• _Work request_
All of the entries must be output exactly as they are.

/---

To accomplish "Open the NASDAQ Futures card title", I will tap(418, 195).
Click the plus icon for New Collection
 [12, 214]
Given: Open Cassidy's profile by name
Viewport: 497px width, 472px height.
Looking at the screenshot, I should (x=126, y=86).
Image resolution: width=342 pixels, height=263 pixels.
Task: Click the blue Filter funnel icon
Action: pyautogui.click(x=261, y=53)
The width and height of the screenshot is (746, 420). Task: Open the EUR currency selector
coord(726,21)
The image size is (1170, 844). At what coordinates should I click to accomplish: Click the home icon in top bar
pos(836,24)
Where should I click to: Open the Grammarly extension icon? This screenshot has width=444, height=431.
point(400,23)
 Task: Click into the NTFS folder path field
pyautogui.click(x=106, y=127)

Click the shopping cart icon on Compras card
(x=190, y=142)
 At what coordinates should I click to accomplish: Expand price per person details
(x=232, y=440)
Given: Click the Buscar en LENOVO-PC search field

\---

• _Answer to this exercise_
To accomplish "Open the NASDAQ Futures card title", I will tap(418, 195).
Click the plus icon for New Collection
 [12, 214]
Given: Open Cassidy's profile by name
Viewport: 497px width, 472px height.
Looking at the screenshot, I should (x=126, y=86).
Image resolution: width=342 pixels, height=263 pixels.
Task: Click the blue Filter funnel icon
Action: pyautogui.click(x=261, y=53)
The width and height of the screenshot is (746, 420). Task: Open the EUR currency selector
coord(726,21)
The image size is (1170, 844). At what coordinates should I click to accomplish: Click the home icon in top bar
pos(836,24)
Where should I click to: Open the Grammarly extension icon? This screenshot has width=444, height=431.
point(400,23)
 Task: Click into the NTFS folder path field
pyautogui.click(x=106, y=127)

Click the shopping cart icon on Compras card
(x=190, y=142)
 At what coordinates should I click to accomplish: Expand price per person details
(x=232, y=440)
Given: Click the Buscar en LENOVO-PC search field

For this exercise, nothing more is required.